No domingo anterior foi dia de voto antecipado e houve uma empresa de sondagens que realizou um estudo à boca das urnas. Tal estudo, até hoje, não foi divulgado.

O que é certo é que essa sondagem com toda a certeza não antecipava uma maioria absoluta do PS. 

Como é possível dizê-lo com tanta certeza? É que a empresa que o realizou foi precisamente a mesma que, na antevéspera das eleições dizia em meios de comunicação nacionais que PS e PSD estavam tecnicamente empatados.

Ora, como noticiou nesse mesmo dia o Nascer do SOL, o PS tinha em seu poder indicadores que o colocavam com «alguns pontos de vantagem» sobre o PSD.

E de quem eram esses indicadores ou estudos? Precisamente da mesma empresa de sondagens que realizou a consulta à boca das urnas e as sondagens para aquele grupo de comunicação social.

Aliás, a mesma empresa de sondagens que, já depois de fechadas as urnas no domingo das eleições, nem nessa altura foi capaz de avançar com uma clara possibilidade de o PS ganhar com maioria absoluta. Tal como todas as outras, reconheça-se.

É por isso que, sem margem para dúvidas, pode dizer-se que o estudo à boca das urnas realizado no domingo do voto antecipado não apontava com toda a certeza para uma maioria absoluta do PS.

E é curioso verificar que foi a partir desse fim de semana de voto antecipado que – coincidindo com um outro estudo (a tracking poll da empresa que trabalhou com outro canal de televisão) que até colocava o PSD à frente por um ponto – António Costa mudou de estratégia (ou de «semântica», na classificação do seu consultor Luís Paixão Martins).

Deixou de pedir a maioria absoluta e passou apenas e só a falar das propostas mais liberais de Rui Rio, ora colando o líder do PSD ao Iniciativa Liberal ora ao Chega.

Agitar o ‘papão’ da direita, mesclar o programa do PSD e declarações passadas do seu líder para dizer que este era contra o salário mínimo, que defendia o fim do SNS tendencialmente gratuito e a sua privatização, a mesma coisa para a Educação, ameaçava as pensões e os rendimentos da classe média, já que era contra a baixa do IRS para privilegiar o IRC para as empresas… e por aí fora passaram a ser as palavras de ordem repetidas à exaustão por Costa e seguidores.

O resto ficou a cargo de Rui Rio, João Cotrim Figueiredo e André Ventura. 

Rio, que começou por afirmar o PSD de centro-esquerda no início da campanha, acabou colado à direita, com a abertura a um acordo com os liberais e o CDS e com David Justino a juntar-lhe o Chega.

E assim, chegado o domingo da ida às urnas, nem os confinados esperaram pela hora que lhes estava destinada para levantar o rabo do sofá ou da cama e irem à assembleia de voto exercer o seu direito.

Se as sondagens tivessem dado o PS como claro vencedor, ou seja, afastassem o ‘perigo’ da direita no poder, se calhar Costa poderia ter tido a mesma sorte que  Fernando Medina em Lisboa. 

Com o ‘empatão’, foi ver o centrão correr a votar no PS, de forma ordeira e até muito bem organizada.

Uma coisa é votar no Chega ou no Iniciativa Liberal como partidos de protesto.
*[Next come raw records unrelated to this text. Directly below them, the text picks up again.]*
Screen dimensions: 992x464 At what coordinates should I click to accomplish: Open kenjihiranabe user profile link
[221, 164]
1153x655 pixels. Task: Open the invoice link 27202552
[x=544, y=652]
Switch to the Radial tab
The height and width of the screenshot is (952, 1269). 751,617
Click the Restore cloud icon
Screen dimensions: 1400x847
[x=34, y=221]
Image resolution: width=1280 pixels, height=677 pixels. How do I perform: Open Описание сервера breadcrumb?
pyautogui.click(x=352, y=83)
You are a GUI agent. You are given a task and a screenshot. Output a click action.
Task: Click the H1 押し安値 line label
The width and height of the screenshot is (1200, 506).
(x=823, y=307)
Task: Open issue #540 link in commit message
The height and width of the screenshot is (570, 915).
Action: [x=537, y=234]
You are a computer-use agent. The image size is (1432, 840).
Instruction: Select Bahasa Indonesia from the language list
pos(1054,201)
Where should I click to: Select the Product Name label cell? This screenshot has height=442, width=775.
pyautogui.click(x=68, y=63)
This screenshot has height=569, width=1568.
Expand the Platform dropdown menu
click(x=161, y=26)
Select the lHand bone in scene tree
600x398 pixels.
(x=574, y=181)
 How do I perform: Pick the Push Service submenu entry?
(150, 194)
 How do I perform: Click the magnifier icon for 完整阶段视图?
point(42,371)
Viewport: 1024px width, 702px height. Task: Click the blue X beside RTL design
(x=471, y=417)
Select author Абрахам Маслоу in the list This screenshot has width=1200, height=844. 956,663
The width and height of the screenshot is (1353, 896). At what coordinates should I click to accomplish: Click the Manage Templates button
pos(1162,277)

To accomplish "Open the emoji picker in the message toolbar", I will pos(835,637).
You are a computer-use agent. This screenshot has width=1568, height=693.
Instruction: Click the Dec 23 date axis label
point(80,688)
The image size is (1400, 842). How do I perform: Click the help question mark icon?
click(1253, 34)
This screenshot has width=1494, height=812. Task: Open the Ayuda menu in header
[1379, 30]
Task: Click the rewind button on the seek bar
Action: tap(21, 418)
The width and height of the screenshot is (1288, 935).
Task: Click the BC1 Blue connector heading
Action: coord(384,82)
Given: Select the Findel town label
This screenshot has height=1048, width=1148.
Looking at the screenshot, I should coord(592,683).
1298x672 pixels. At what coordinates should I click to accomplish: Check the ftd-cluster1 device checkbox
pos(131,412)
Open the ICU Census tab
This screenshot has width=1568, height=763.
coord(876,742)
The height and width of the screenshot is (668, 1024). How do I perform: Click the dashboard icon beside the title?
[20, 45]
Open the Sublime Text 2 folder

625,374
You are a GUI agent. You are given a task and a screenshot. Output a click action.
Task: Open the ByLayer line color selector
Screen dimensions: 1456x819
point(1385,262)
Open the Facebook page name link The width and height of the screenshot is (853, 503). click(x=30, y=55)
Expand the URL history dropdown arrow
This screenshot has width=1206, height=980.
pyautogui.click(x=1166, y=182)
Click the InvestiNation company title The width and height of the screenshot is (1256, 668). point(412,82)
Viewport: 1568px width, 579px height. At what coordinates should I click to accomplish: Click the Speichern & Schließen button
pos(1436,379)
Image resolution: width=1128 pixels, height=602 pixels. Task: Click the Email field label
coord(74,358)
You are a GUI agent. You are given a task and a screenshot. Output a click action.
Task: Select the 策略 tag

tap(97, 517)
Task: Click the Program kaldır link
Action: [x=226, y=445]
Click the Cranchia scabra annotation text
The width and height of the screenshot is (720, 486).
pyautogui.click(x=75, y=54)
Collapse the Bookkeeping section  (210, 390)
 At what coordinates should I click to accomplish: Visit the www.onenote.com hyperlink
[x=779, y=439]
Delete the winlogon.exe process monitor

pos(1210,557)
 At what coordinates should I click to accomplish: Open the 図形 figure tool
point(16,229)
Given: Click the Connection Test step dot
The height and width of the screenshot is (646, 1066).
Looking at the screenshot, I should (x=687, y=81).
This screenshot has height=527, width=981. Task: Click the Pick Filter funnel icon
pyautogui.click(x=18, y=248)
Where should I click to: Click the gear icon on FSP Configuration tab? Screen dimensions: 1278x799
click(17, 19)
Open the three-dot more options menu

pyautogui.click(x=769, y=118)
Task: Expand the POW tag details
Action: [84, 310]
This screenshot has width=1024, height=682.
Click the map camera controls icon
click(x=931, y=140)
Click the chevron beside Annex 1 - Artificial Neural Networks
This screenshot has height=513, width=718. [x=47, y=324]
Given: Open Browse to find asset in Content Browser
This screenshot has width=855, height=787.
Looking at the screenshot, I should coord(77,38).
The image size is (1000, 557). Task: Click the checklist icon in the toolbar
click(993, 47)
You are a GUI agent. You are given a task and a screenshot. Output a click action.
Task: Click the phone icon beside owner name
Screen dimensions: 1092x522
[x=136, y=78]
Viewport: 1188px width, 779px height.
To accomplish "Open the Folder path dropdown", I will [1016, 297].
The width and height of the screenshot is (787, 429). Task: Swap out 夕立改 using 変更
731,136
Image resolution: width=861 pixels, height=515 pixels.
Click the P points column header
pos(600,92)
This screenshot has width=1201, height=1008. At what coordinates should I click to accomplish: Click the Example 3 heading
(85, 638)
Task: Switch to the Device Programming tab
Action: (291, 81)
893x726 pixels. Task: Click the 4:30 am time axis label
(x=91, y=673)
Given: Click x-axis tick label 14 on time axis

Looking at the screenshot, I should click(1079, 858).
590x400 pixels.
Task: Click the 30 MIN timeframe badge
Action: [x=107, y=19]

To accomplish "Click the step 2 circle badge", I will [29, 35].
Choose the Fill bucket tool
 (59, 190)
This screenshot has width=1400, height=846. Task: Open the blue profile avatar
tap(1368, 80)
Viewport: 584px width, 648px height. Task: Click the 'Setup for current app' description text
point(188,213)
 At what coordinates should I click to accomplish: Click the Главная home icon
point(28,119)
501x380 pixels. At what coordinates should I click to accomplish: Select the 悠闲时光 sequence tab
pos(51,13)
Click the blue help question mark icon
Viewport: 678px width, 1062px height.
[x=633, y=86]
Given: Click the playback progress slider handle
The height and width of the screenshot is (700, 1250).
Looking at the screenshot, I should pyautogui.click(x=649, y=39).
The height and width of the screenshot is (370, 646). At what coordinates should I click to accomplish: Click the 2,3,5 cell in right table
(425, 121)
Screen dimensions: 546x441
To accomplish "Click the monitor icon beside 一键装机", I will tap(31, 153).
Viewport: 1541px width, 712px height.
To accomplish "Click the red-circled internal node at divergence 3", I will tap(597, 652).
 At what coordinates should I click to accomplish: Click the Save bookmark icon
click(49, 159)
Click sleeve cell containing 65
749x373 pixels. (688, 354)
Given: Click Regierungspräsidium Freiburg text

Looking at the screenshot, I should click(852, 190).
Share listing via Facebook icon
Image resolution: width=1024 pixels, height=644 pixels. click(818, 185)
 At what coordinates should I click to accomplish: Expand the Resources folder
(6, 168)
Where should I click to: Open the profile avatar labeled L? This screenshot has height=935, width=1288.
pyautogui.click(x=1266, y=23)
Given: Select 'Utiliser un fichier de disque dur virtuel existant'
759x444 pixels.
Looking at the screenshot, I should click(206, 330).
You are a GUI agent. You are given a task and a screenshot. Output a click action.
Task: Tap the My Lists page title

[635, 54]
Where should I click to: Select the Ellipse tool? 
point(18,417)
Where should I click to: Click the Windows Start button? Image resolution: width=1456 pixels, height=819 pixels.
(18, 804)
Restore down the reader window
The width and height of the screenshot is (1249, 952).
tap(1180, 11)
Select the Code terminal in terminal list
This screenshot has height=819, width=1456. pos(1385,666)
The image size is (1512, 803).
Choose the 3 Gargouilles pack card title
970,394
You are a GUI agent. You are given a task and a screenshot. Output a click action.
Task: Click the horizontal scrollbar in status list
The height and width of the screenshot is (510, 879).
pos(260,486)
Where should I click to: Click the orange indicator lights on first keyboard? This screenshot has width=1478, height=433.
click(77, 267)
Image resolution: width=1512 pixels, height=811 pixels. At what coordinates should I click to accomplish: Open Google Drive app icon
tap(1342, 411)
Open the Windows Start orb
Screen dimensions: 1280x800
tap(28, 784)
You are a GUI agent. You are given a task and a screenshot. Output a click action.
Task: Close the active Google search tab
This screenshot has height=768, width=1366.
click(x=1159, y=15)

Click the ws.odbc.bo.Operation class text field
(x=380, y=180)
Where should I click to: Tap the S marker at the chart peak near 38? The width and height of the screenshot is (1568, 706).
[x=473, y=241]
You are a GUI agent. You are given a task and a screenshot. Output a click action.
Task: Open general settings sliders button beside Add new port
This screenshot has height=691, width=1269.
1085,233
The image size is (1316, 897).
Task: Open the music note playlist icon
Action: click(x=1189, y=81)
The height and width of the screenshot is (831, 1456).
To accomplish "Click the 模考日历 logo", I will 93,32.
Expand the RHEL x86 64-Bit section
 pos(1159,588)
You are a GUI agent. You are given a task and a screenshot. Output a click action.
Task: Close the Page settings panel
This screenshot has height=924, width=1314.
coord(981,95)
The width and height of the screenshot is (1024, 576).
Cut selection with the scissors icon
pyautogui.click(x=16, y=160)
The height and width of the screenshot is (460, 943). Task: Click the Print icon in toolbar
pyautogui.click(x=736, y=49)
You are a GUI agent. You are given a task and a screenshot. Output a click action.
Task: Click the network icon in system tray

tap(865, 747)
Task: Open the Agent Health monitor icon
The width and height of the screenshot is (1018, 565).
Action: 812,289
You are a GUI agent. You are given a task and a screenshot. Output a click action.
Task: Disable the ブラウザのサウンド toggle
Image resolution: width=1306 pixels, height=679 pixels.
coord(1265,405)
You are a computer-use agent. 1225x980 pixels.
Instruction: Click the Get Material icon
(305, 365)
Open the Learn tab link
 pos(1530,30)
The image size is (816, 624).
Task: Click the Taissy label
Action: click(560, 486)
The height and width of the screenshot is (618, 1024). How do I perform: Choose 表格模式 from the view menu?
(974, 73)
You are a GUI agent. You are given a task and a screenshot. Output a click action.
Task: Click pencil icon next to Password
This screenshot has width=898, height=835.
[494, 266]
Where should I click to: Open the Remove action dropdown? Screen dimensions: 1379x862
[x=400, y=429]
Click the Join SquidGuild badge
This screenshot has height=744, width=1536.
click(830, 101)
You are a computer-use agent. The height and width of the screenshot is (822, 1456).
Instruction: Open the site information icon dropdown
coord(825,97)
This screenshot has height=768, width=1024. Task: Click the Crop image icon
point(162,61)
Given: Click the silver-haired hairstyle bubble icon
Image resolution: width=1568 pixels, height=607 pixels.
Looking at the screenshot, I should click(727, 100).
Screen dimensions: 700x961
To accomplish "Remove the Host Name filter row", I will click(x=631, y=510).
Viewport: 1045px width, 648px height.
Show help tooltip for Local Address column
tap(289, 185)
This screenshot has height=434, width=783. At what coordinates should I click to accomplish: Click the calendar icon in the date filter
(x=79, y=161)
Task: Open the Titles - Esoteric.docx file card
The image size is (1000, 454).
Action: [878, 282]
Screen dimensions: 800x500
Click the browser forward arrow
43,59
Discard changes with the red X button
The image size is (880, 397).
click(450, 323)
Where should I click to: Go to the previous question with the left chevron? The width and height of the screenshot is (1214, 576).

Outra é votar neles como partidos de poder.

Os extremos não são para governar, são para protestar. Veja-se o que aconteceu ao PCP e ao BE a partir do momento em que se aburguesaram na ‘geringonça’.

Os portugueses gostam de cães que ladram mas não mordem. 

Protestar, sim, sempre; mas nada de ruturas nem grandes ondas.

A caravana tem de continuar a passar.

Porque é este o circo em que vivemos. Pelo menos, enquanto for possível. E a Europa bancar. Agora, venha de lá a bazuca!